## Exercício proposto 1:
No texto sobre o dinheiro apreendido em Salvador, quanto Sérgio Cabral teria gasto e quantas joias teria adquirido?
## Exercício proposto 2:
Resuma em forma de lista o parágrafo do texto sobre o dinheiro apreendido em Salvador que começa com "Manter dinheiro em espécie", mantendo os fatos principais.
## Exercício proposto 3:
Copie sem alterações o trecho do texto sobre o dinheiro apreendido em Salvador que se inicia com as palavras "Mas há opções" e se encerra com "que o digam.".

## Texto da página:
- - - - -

Quando a Polícia Federal estourou um "cativeiro" em Salvador, libertando mais de R$ 51 milhões (R$ 42.643,500,00 e US$ 2.688.000,00) que estavam presos em caixas e malas, nesta terça (5), veio à tona uma preocupação importante destes tempos insanos: como manter a salvo o dinheirinho pelo qual muito político vendeu a alma, rifou o país e até suou a camisa?

A pergunta, claro, não tem uma resposta única. Depende do perfil do envolvido. O imóvel onde ocorreu a maior apreensão de dinheiro na história do país seria usado, segundo investigação da Polícia Federal, por Geddel Vieira Lima. Acusado de corrupção e cumprindo prisão domiciliar, foi ministro de Temer e de Lula. Ele faz o estilo "cara-de-pau", do tipo que nem pisca quando vai a um protesto gritar contra a corrupção, então é natural que opte por algo espalhafatoso.

Mas há opções para todos os gostos. Umas mais cômodas que outras, outras mais fáceis de esconder.

Manter dinheiro em espécie: Não é tão simples, uma vez que o valor máximo de uma nota no Brasil é de R$ 100,00. Pode ser, portanto, um trabalho hercúleo transportar a carga se ela estiver na casa dos milhões. O problema é que pilhas de garoupas e onças-pintadas sempre rendem boas fotos para estampar a primeira página de um jornal de circulação nacional. Ou pior: a escalada de notícias do Jornal Nacional. João Batista Ramos (R$ 10,2 milhões), então deputado federal e bispo da Igreja Universal, e Roseana Sarney (R$ 1,3 milhão), então governadora do Maranhão, que o digam.

Guardar joias e ouro: Mais prático, é uma das principais opções do naco da elite brasileira que quer mandar riqueza para fora ou trazê-la para dentro sem despertar muitas suspeitas. Como existe um comércio ilegal desses produtos, há uma certa liquidez do "investimento" – no que pese ele perder muito o seu valor assim que é retirado da loja. É a opção do coração de Sérgio Cabral, que teria gasto R$ 11 milhões com a aquisição de 189 joias. O ex-governador do Rio de Janeiro refuta a tese de lavagem de dinheiro e diz que os mimos foram comprados com sobras de campanha. O problema é que sempre tem uma H.Stern pronta para bater com a língua nos dentes e confirmar que vendeu sem nota fiscal.

- - - - -

## Trechos dos dados:

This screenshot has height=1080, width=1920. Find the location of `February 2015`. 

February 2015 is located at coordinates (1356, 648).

- - - - -

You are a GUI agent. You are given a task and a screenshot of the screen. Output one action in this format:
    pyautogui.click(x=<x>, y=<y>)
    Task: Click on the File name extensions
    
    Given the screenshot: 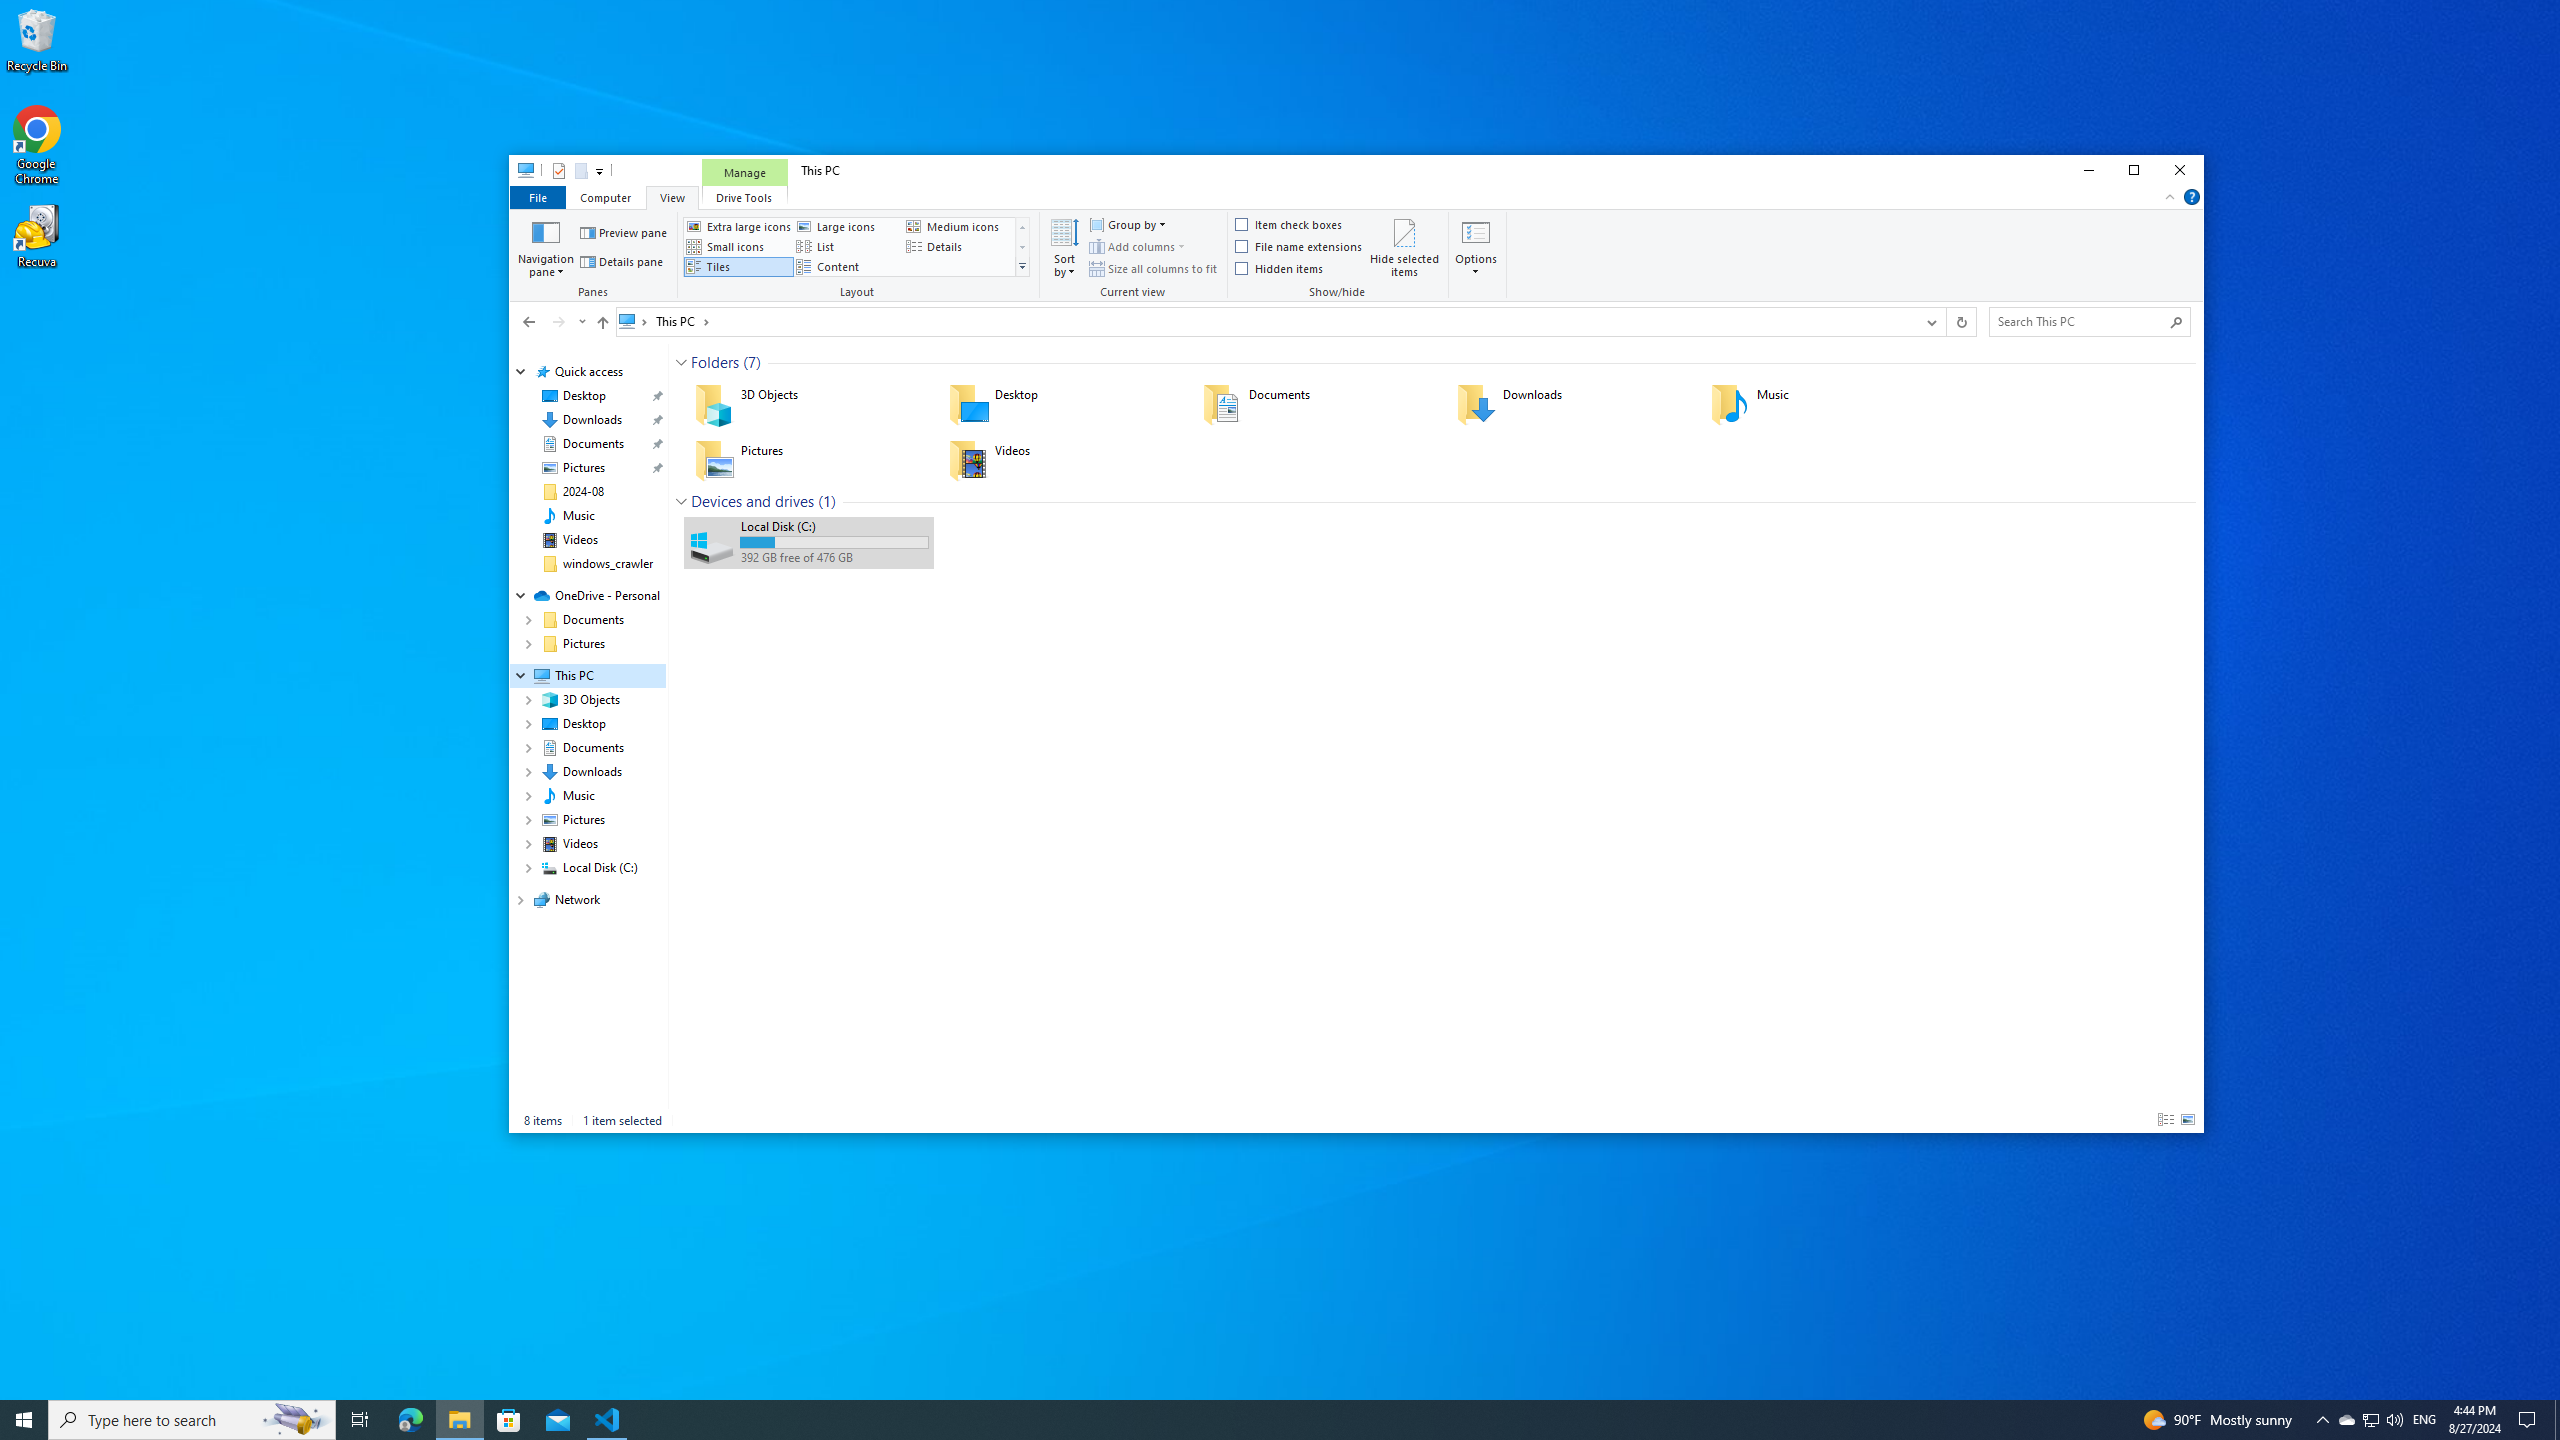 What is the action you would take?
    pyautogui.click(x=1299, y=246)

- - - - -

## Resposta correta 1:
Sérgio Cabral teria gasto R$ 11 milhões na aquisição de 189 joias.

## Resposta correta 2:
- A nota de maior valor no Brasil é de R$ 100,00, o que torna trabalhoso transportar quantias na casa dos milhões.
- Pilhas de dinheiro costumam render fotos para a primeira página de jornais de circulação nacional ou para a escalada de notícias do Jornal Nacional.
- Exemplos citados são João Batista Ramos, então deputado federal e bispo da Igreja Universal, com R$ 10,2 milhões, e Roseana Sarney, então governadora do Maranhão, com R$ 1,3 milhão.

## Resposta correta 3:
Mas há opções para todos os gostos. Umas mais cômodas que outras, outras mais fáceis de esconder.

Manter dinheiro em espécie: Não é tão simples, uma vez que o valor máximo de uma nota no Brasil é de R$ 100,00. Pode ser, portanto, um trabalho hercúleo transportar a carga se ela estiver na casa dos milhões. O problema é que pilhas de garoupas e onças-pintadas sempre rendem boas fotos para estampar a primeira página de um jornal de circulação nacional. Ou pior: a escalada de notícias do Jornal Nacional. João Batista Ramos (R$ 10,2 milhões), então deputado federal e bispo da Igreja Universal, e Roseana Sarney (R$ 1,3 milhão), então governadora do Maranhão, que o digam.